In the TITAN trial, 525 mHSPC patients on androgen deprivation therapy were randomized to receive the anti-androgen therapy apalutamide or placebo (ASCO abstract 5006). When compared at an interim analysis, there was a large advantage for apalutamide for the co-primary endpoints of radiographic progression-free survival (HR 0.48; P<0.0001) and OS (HR0.67; P=0.0053).
This benefit was considered sufficiently compelling that the TITAN data monitoring committee recommended unblinding the trial to allow placebo patients to crossover, reported Kim N. Chi, MD, BC Cancer Agency, Vancouver, Canada.

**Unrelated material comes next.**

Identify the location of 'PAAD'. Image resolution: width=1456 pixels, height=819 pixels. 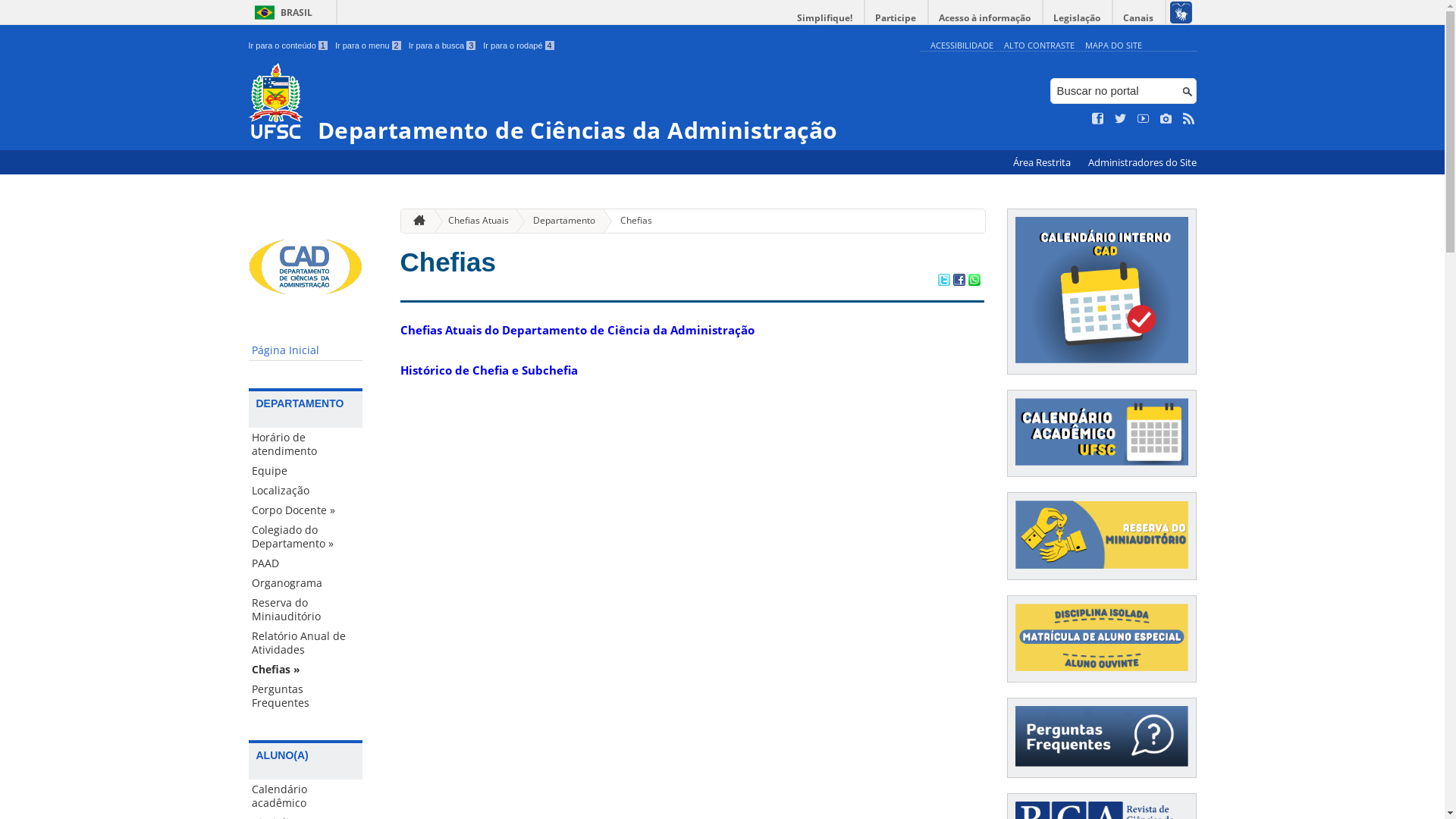
(305, 563).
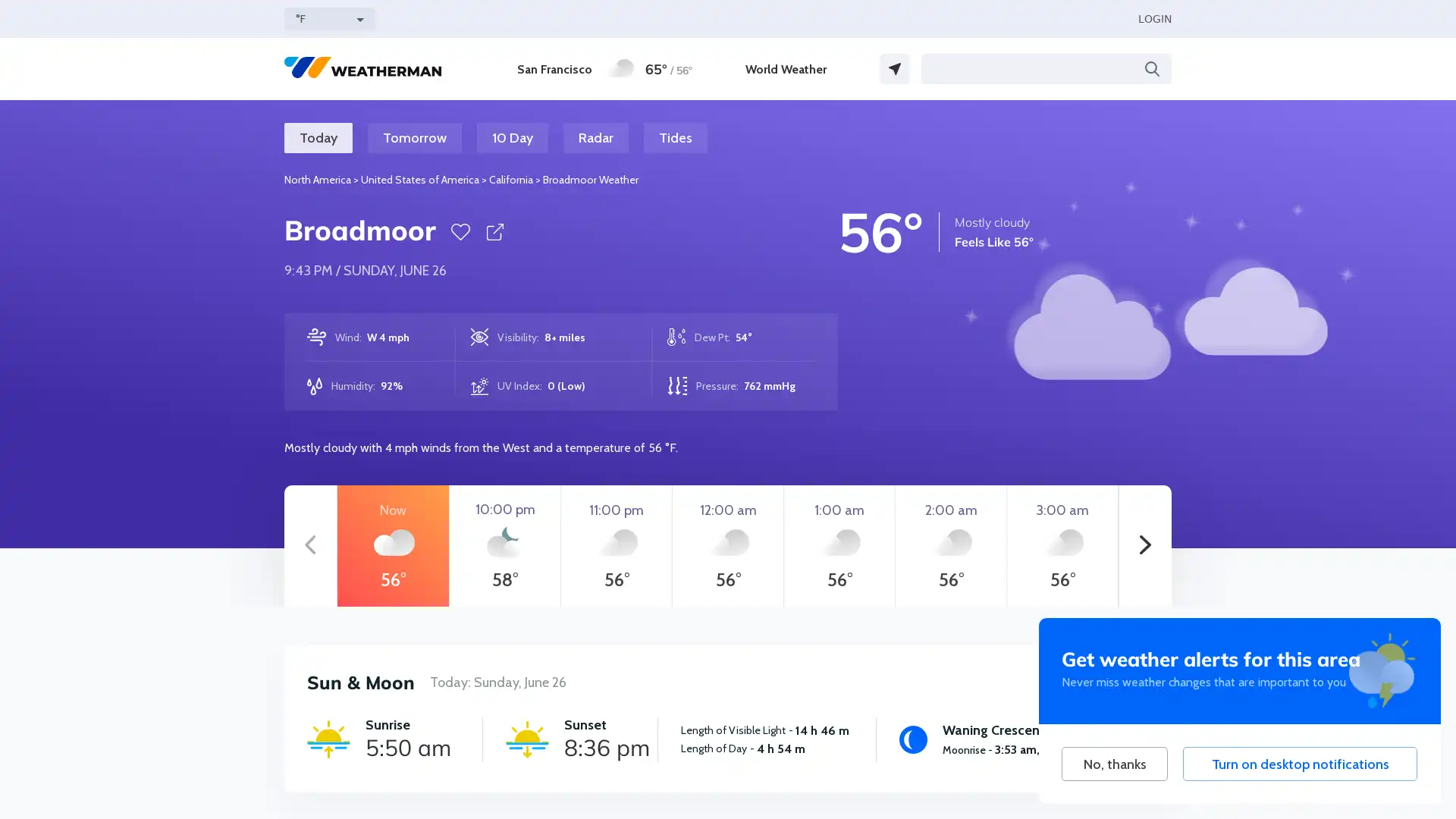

“With two large study showing similar results with next-generation androgen receptor inhibitors, this increases my confidence that earlier introduction of these drugs is warranted,” reported ASCO-invited expert Neeraj Agarwal, MD, Huntsman Cancer Institute, University of Utah, Salt Lake City.
Without comparative data, the choice between enzalutamide and apalutamide might best be made on the basis of the modest differences in the side effect profiles, according to Dr. Sweeney. He further suggested the timing of docetaxel is now uncertain given the lack of OS benefit among patients receiving both enzalutamide and this chemotherapy in the ENZAMET study.